Iran should include demanding the release of all Epstein documents.

[–] atcorebcor@sh.itjust.works 5 points 4 hours ago (1 children)

They would just do the whole “we don’t negotiate with terrorists spiel”

[–] ILikeBoobies@lemmy.ca 3 points 3 hours ago

Iran is a UN recognized state. They aren't terrorists.

[–] Aceticon@lemmy.dbzer0.com 4 points 5 hours ago* (last edited 3 hours ago)

That might ultimatelly be good for America and Americans, so why would Iran ever do something like that?

I mean, if America was a society with humanitarian values were what's happenned now with Trump was an exception, it would make sense, but historically the US has been in war most of its existence, of late most of it being in the Middle East causing the deaths of millions of civilians, and very few people in the US were actually against it as a question of principle and even now most are only against it because "American money", "American lives" or "Gas prices in America" so it's clearly not a society of good people who normally uphold good values and is just momentarilly under the control of evil people.

The US is not a society where most people think that innocent lives are sacred, be it at home or abroad.

[–] Geobloke@aussie.zone 4 points 9 hours ago

Trump would happily throw us all at killbots before that happened

[–] Steve@startrek.website 40 points 23 hours ago (1 children)

Iran should demand Trump himself be turned over to stand trial

[–] anomnom@sh.itjust.works 19 points 16 hours ago

Probably get better results taking Netanyahu, but they should really do both.

[–] MolochHorridus@piefed.social 41 points 1 day ago (4 children)

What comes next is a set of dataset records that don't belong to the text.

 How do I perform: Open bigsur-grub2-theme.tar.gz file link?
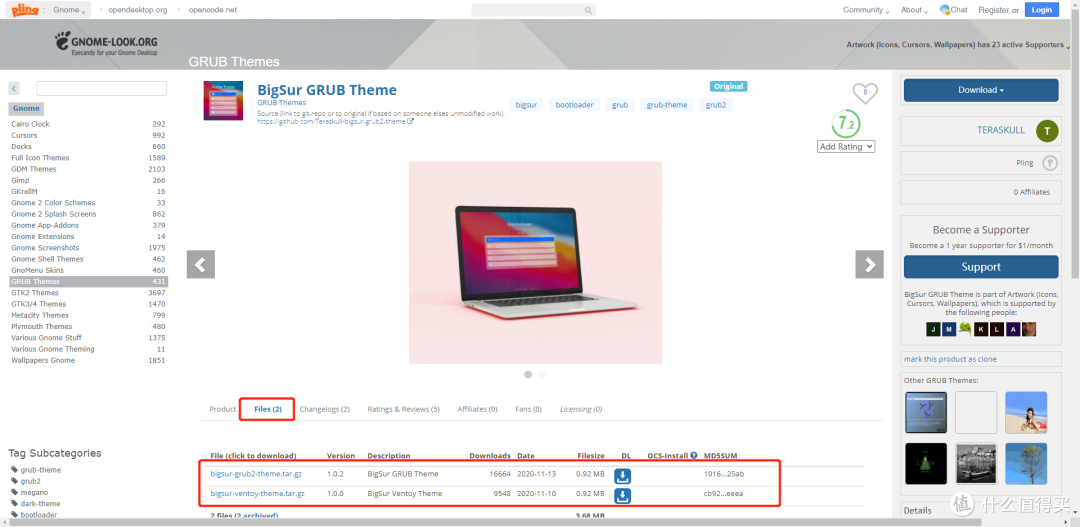click(x=257, y=474)
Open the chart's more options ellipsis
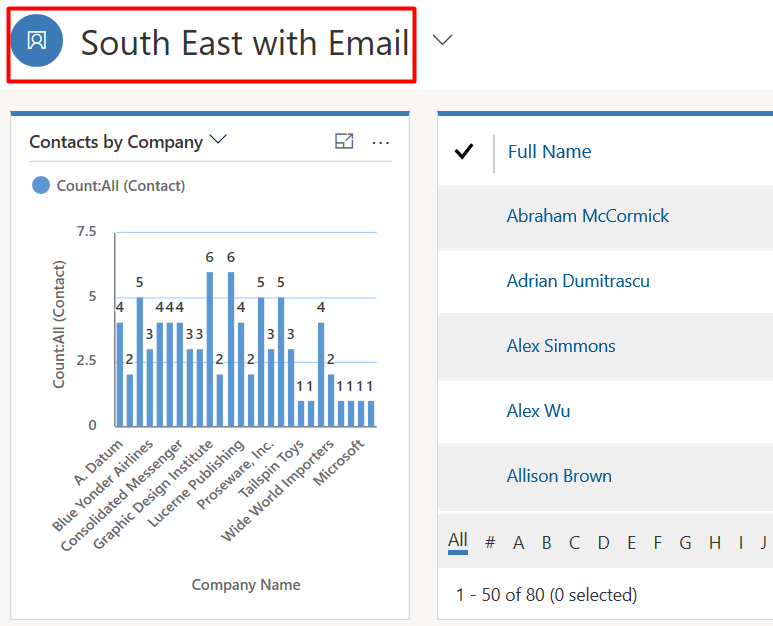 [380, 142]
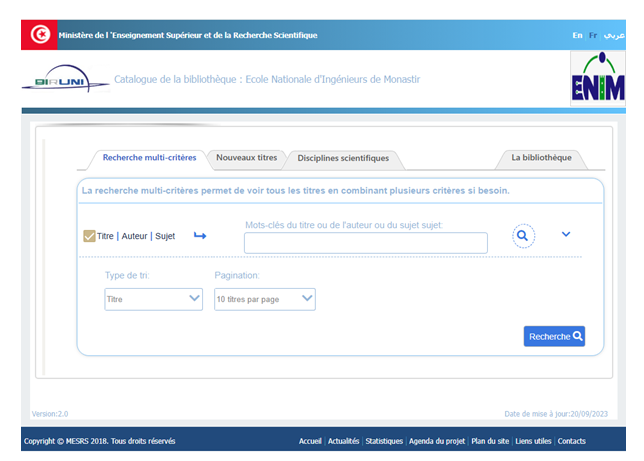Viewport: 644px width, 461px height.
Task: Open the Type de tri dropdown
Action: pyautogui.click(x=154, y=298)
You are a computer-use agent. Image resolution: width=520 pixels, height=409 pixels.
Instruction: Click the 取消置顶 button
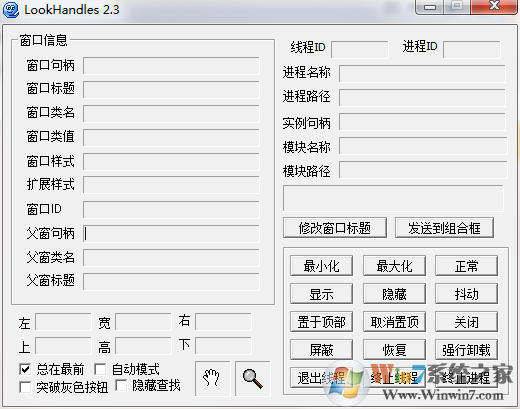(x=394, y=322)
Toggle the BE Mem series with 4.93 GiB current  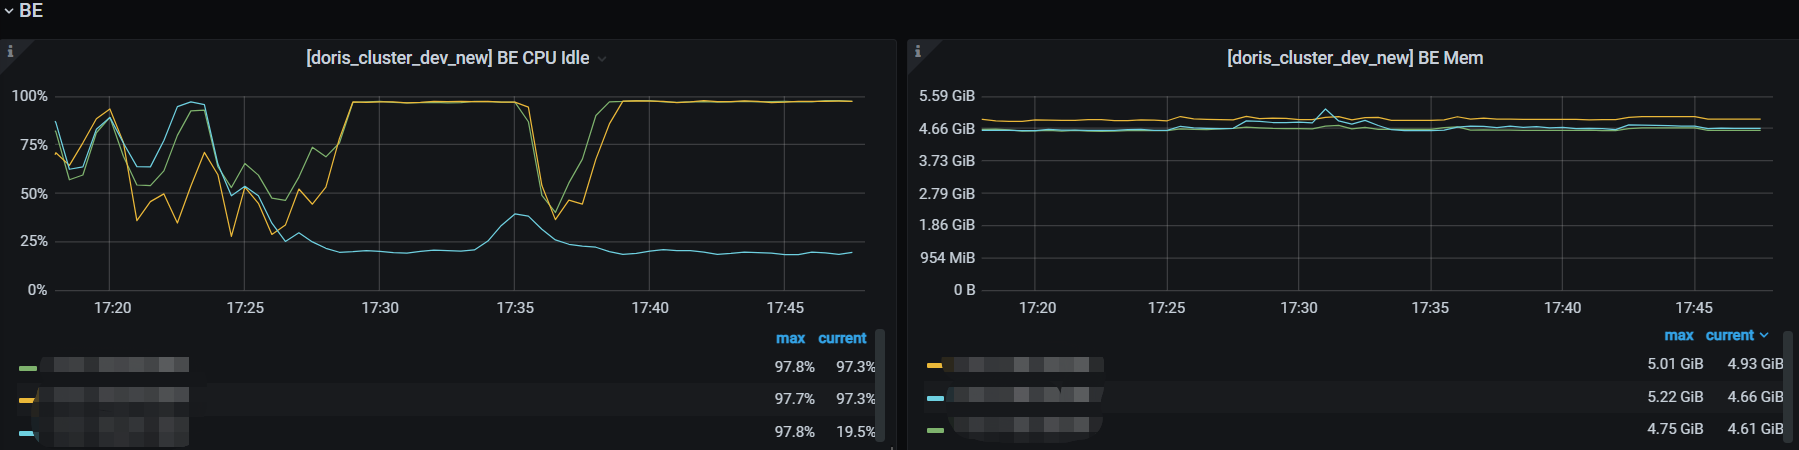pyautogui.click(x=1025, y=365)
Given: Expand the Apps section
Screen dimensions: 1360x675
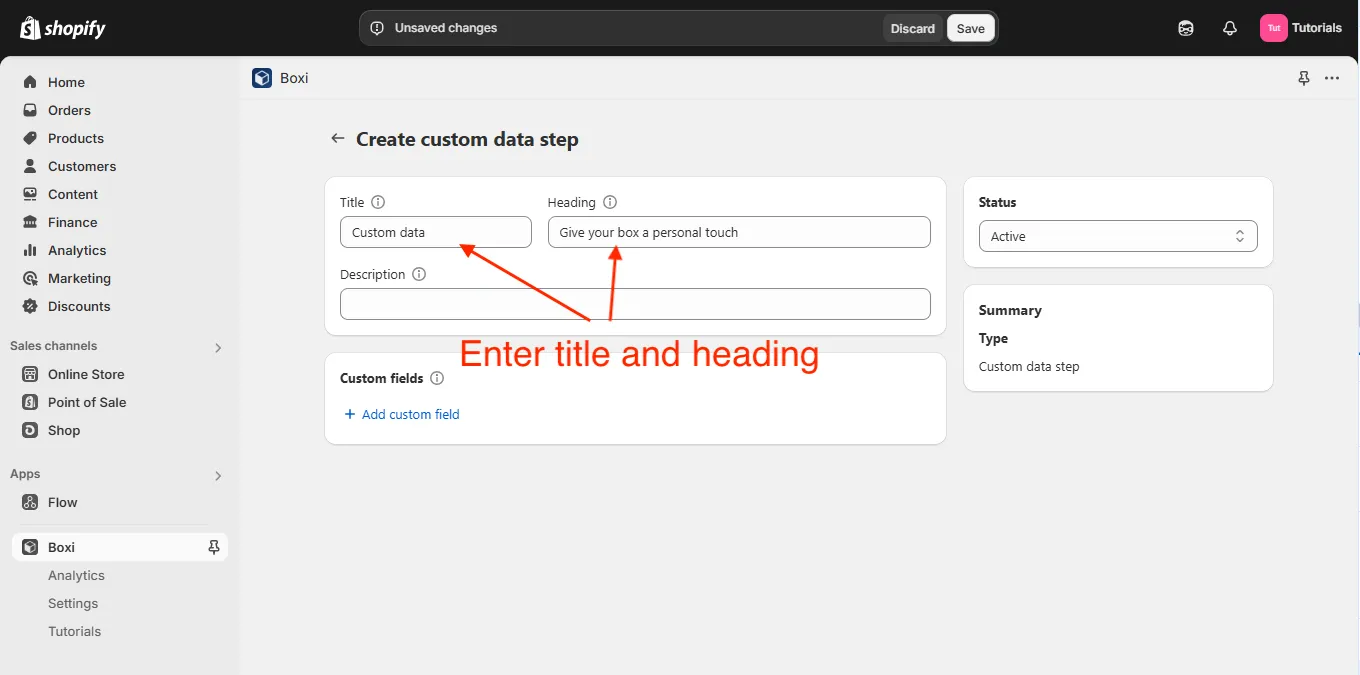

Seeing how well Iran did actually close and keep selectively closed the Strait of Hormuz it seems fair to give them the sovereignty.

[–] hildegarde@lemmy.blahaj.zone 42 points 20 hours ago* (last edited 20 hours ago) (2 children)

Iran is on one side of the strait, Oman is on the other. Giving Iran sovereignty would mean taking away sovereignty from Oman. Countries are supposed to be able to control their own coastlines and territorial waters.

The strait is narrow enough that there is no buffer of international waters in the middle at its narrowest. Giving one country sovereignty of the whole strait would mean violating the the sovereignty of another. Not a fair proposition.

[–] AdolfSchmitler@lemmy.world 1 points 2 hours ago

Oh man not Oman

[–] SlurpingPus@lemmy.world 5 points 15 hours ago (1 children)

There's this clunky thing standing in the way of that, called international law.

[–] Aqarius@lemmy.world 9 points 4 hours ago (1 children)

What, we suddenly give a shit about that again?

[–] rarsamx@lemmy.ca 1 points 2 hours ago (1 children)

Just when the "bad guys" are breaking it, when it's our guys, breaking stupid international law is OK.

[–] 8oow3291d@feddit.dk 1 points 2 hours ago

So both the US and Iran are breaking international law against each other.

But Iran is also breaking the right given by international law against neutral nations in this conflict. By restricting their right to shipping. Those nations have every moral and legal right to complain about Iran.

[–] frongt@lemmy.zip 13 points 1 day ago (1 children)

The UAE or Oman could probably do that as well if they wanted to.

[–] NoneOfUrBusiness@fedia.io 12 points 1 day ago (1 children)

Not really. You basically have to be either a superpower or a pariah state to do something like this and not be immediately pummeled into oblivion.

[–] Aceticon@lemmy.dbzer0.com 2 points 5 hours ago (1 children)

They could just target any ships from or to Iranian ports or of nations which support Iran with artillery or drones.

It's exactly because it's so stupidly easy to attack civilian ships in a space like that whilst it's very hard to defend against it that Iran is able to do so even whilst under attack by American and Israel, so the country on the other side could do the same thing and only target Iranian or Iran-related ships.

Two can play the "fuck the other side's ship" game there.

[–] 8oow3291d@feddit.dk 2 points 2 hours ago

Exactly. 90% of Iran's oil leave by sea, via Kharg island.

If Iran turns to piracy by threatening "pay or we sink your ships" at all other nations, then all other nations should just confiscate all Iran's ships in return.

Oil revenues are 35% of Iran's budget. This should not be a can of worms that Iran wants to open.